• What to do
Leaving every image behind, reproduce the records word for word.

════════

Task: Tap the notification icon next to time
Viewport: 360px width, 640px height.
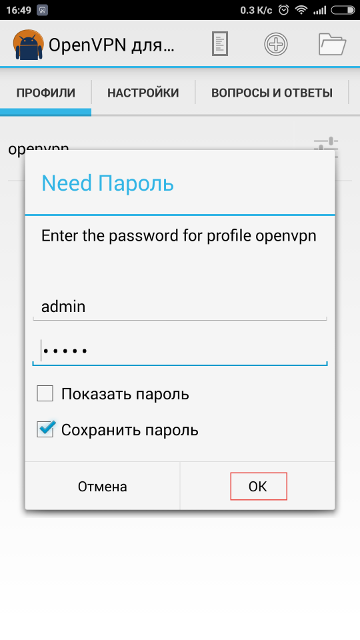Action: (x=42, y=10)
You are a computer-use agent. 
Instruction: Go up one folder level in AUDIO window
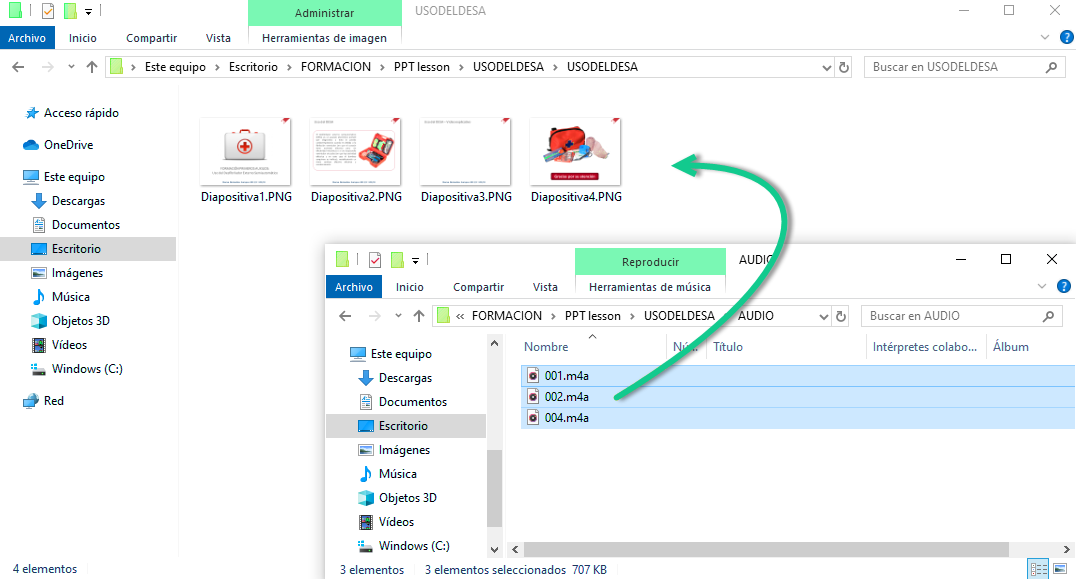419,316
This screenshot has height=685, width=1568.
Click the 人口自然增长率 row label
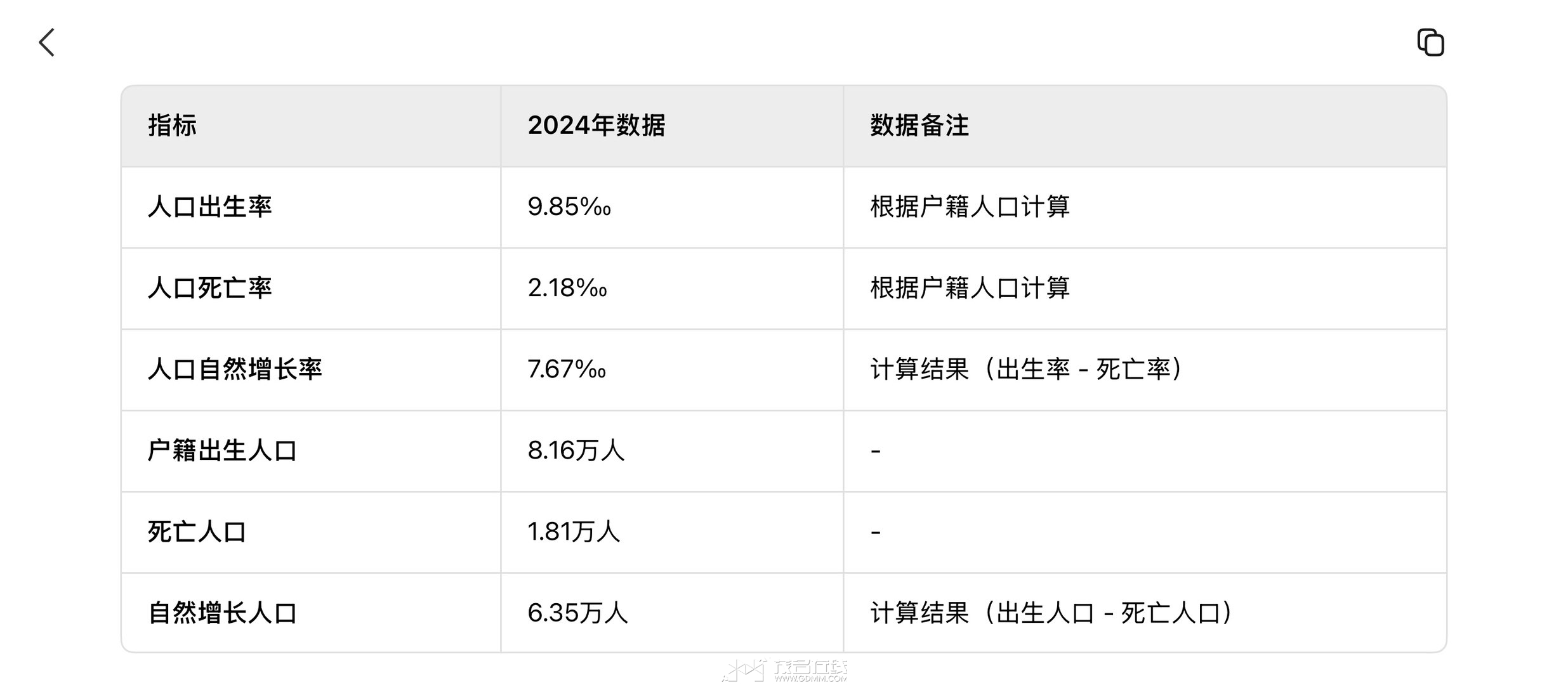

════════

• Expected answer
Task: Tap the notification icon next to time
Viewport: 360px width, 640px height.
Action: (x=42, y=10)
You are a computer-use agent. 
Instruction: Go up one folder level in AUDIO window
419,316
This screenshot has height=685, width=1568.
Click the 人口自然增长率 row label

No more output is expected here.